-------- ESTRATTO FORNITO --------
La più rilevante è la “Voluntary Disclosure” che riguarderebbe l'emersione e la regolarizzazione del contante derivante da redditi non dichiarati con il pagamento di un'imposta sostitutiva (10-15%) e l'obbligo di investimento di una parte dell'ammontare (40-60%) per 5 anni in strumenti di supporto del Paese.

La seconda è per l'emersione del lavoro nero che, sulla scorta del Decreto Rilancio, preveda l'emersione del lavoro irregolare in alcuni settori ma anche un mix di premialità (riduzione della contribuzione), paletti (dichiarazione di assenza di lavoro nero) e sanzioni (in caso di dichiarazioni del falso).

“Voluntary Disclosure” è un anglicismo che tradotto in corretto italiano si legge condono fiscale. Condono fiscale che per essere efficace e praticabile deve essere “tombale”, che sani quindi qualsivoglia irregolarità commessa nel sottrarre gli importi da emergere a tassazione.

Condono che per “equità” non può essere finalizzato alla sola emersione del contante ma esteso ai “tesoretti” sottratti a tassazione (comunque e ovunque) detenuti.

Vedere un segno di discontinuità in un condono, appare alquanto temerario in un Paese che dei condoni, scudi fiscali, rottamazioni e sanatorie di ogni ordine e genere ha fatto strumenti del governo della cosa pubblica. Il richiamo all’obbligo di investimento di una parte dell'ammontare sanato (40-60%) per 5 anni in strumenti di supporto del Paese è troppo generico per cambiare la sostanza delle cose.
--------
**ORDINE DI LAVORO A:**
Trascrivi senza modifiche il passo dell'estratto fornito che va da "La più rilevante" fino a "supporto del Paese." compreso.
**ORDINE DI LAVORO B:**
Indica, in base all'estratto fornito, l'aliquota dell'imposta sostitutiva prevista dalla "Voluntary Disclosure".
-------- FONTE DEI DATI --------
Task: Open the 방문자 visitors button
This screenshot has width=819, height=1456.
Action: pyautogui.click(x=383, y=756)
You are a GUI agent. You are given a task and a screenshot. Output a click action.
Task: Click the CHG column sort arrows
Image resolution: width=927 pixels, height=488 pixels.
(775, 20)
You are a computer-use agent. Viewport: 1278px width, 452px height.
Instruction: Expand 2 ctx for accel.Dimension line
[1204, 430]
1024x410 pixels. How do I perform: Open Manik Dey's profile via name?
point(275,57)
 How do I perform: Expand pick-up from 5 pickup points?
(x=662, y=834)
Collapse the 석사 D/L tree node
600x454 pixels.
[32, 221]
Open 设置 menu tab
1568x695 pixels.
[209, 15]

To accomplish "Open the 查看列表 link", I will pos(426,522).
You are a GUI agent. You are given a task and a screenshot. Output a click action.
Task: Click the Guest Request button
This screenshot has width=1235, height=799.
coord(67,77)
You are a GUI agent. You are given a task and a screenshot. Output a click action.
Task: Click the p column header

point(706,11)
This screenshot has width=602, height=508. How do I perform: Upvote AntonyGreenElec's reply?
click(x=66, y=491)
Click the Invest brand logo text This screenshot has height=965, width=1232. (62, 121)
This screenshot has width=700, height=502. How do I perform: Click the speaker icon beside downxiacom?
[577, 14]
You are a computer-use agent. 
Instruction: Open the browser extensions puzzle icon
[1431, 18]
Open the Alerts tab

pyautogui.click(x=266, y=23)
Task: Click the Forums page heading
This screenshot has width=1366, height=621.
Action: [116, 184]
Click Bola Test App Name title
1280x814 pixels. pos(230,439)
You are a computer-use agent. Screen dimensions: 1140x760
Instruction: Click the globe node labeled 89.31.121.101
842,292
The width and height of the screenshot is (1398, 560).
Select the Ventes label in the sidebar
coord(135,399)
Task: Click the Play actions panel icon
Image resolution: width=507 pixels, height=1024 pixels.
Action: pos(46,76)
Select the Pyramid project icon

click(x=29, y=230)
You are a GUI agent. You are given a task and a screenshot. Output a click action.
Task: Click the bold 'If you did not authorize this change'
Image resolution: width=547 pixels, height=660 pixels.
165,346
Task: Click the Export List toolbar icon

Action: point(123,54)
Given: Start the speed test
--------
**RISULTATO ATTESO A:**
La più rilevante è la “Voluntary Disclosure” che riguarderebbe l'emersione e la regolarizzazione del contante derivante da redditi non dichiarati con il pagamento di un'imposta sostitutiva (10-15%) e l'obbligo di investimento di una parte dell'ammontare (40-60%) per 5 anni in strumenti di supporto del Paese.

**RISULTATO ATTESO B:**
Tra il 10 e il 15%.